Ballyseede, while extremely old, cannot really compare to the likes of Ashford or Dromoland in sheer size and grandeur. It's not the opulent castles one thinks of when they are going to "stay in a castle in Ireland." Rather, while from the outside it has the appearance of a small castle, it's more akin to a minor lord's country house on the inside. And it was absolutely perfect for us!
Because we'd booked so late in the game - and got a fabulous rate from Expedia - I didn't expect that we'd get one of the nicer rooms upstairs. As predicted we didn't, we got a nice room pretty much in the basement but it had the single best bathtub of any hotel we stayed in during the trip. See?
The other great thing about Ballyseede Castle are its resident greeters, Arthur and Einstein. If you're not a fan of dogs, this is not the hotel for you because these dogs live onsite.
Einstein is my new best friend. Because Arthur is an Irish Wolfhound, he's a bit more impressive in size and stature. Einstein, however, is the personality behind the duo. He will show you around the castle, take walks with you around the grounds and bring you rocks in exchange for belly pets. I wanted to bring him home with me. Sadly, the only pictures I have of Arthur that show just how big he is are from my iPhone and I've been told they contain incriminating evidence that cannot be posted for public consumption. Let's just say they're very "Lord of the Manor" and leave it at that.

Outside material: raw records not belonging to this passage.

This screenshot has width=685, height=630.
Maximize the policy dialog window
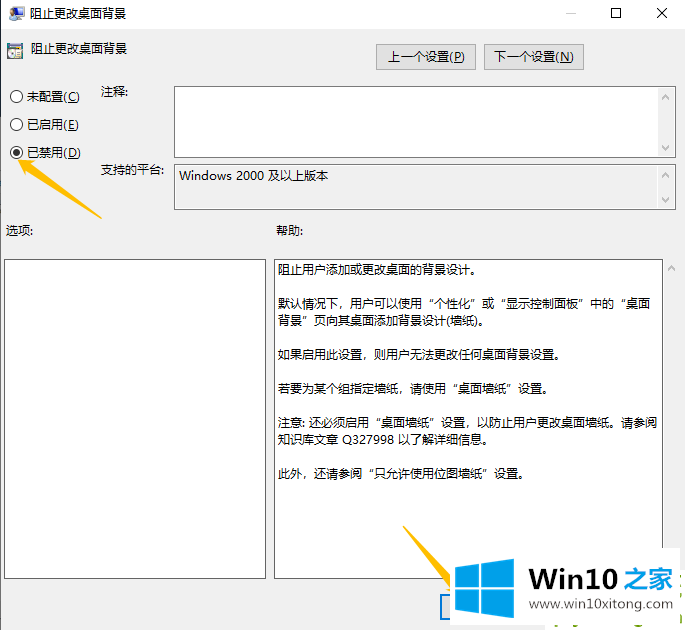[615, 14]
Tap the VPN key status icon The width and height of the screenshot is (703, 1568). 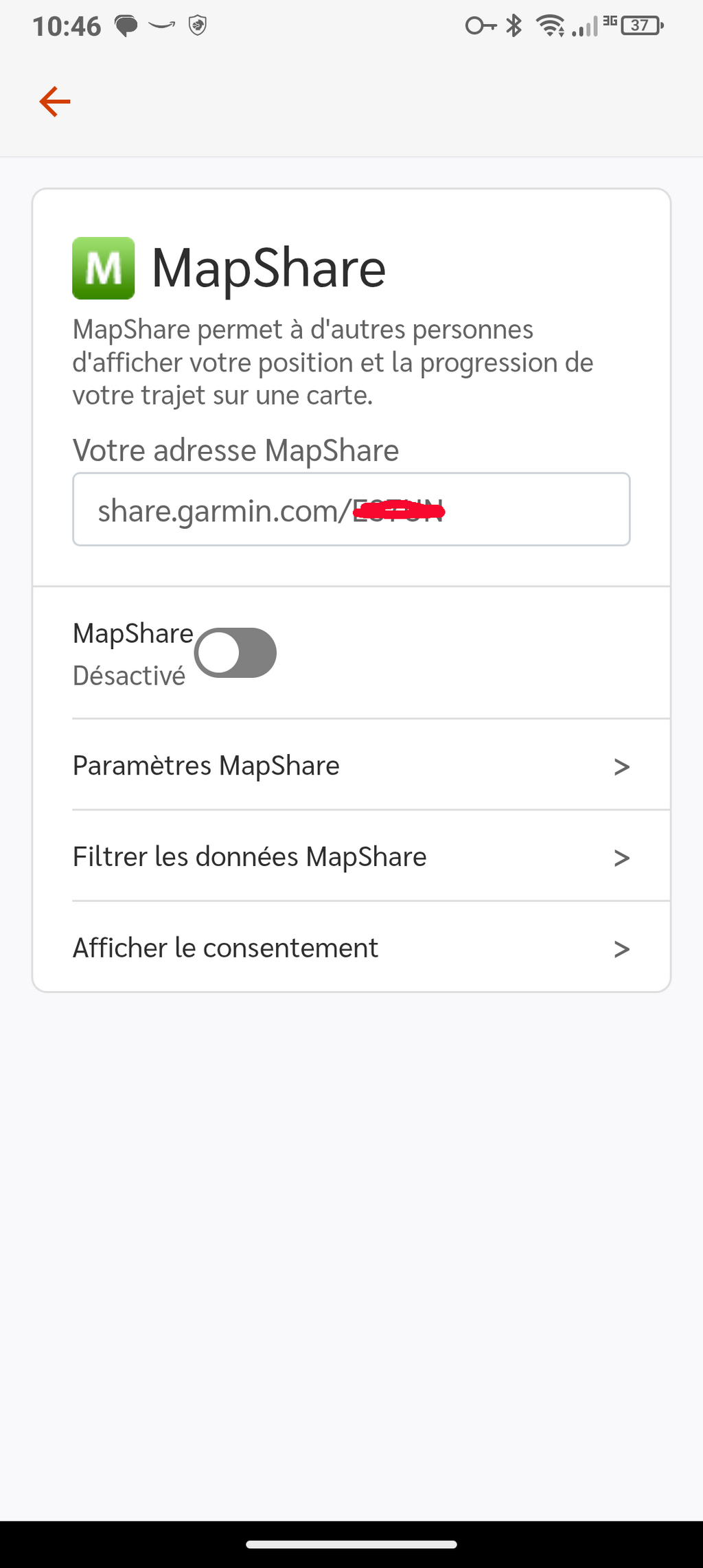[480, 26]
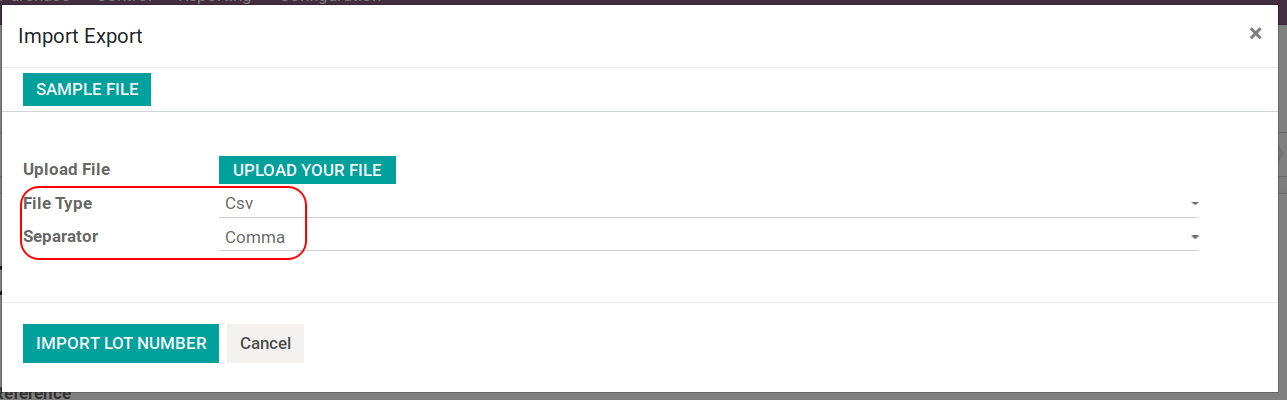The width and height of the screenshot is (1287, 400).
Task: Click the File Type field label
Action: click(x=58, y=204)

That night we went into Tralee for what we were told would be live music around 8 p.m. at the Kelly Brogue Inn. When we told our cabbie where we were going he had no idea what we were saying. Apparently, we were pronouncing it more like Brogan so he just dropped us off in the middle of the town and pointed us in the direction of the pubs. We found the Brogue Inn and learned that music "might" be starting around 10:15 or 10:30. We also found the food didn't sound very inspiring and we needed dinner and had time to kill. We wandered around Tralee for a bit - cute town - before stumbling upon a cute pub that was serving delicious sounding food and showing some rugby matches. It was here that I was served quite possibly the world's largest seafood platter. It could have fed an entire family. All of the food - and beer! - was delicious but dear lord, I'm only one person!
We were going to attempt to visit another pub we saw that said it was playing live music but I was pretty exhausted (food coma?) and when we went outside we were drenched with what was probably the single worst rain storm we saw our entire trip - ten seconds in and my jacket and pants were completely soaked, not to mention my hair, face and hands. I'm happy to report that despite the deluge, my new Dansko shoes kept my feet completely warm and dry.
This was another one of those days where nothing ever really came together and we sort of had to make do with what we could do. It wasn't a great day, but our hotel and the food definitely made it better than it otherwise could have been. I mean, what's not to love about taking a hot bath in a gorgeous room while it's storming outside? I want that tub for my house now.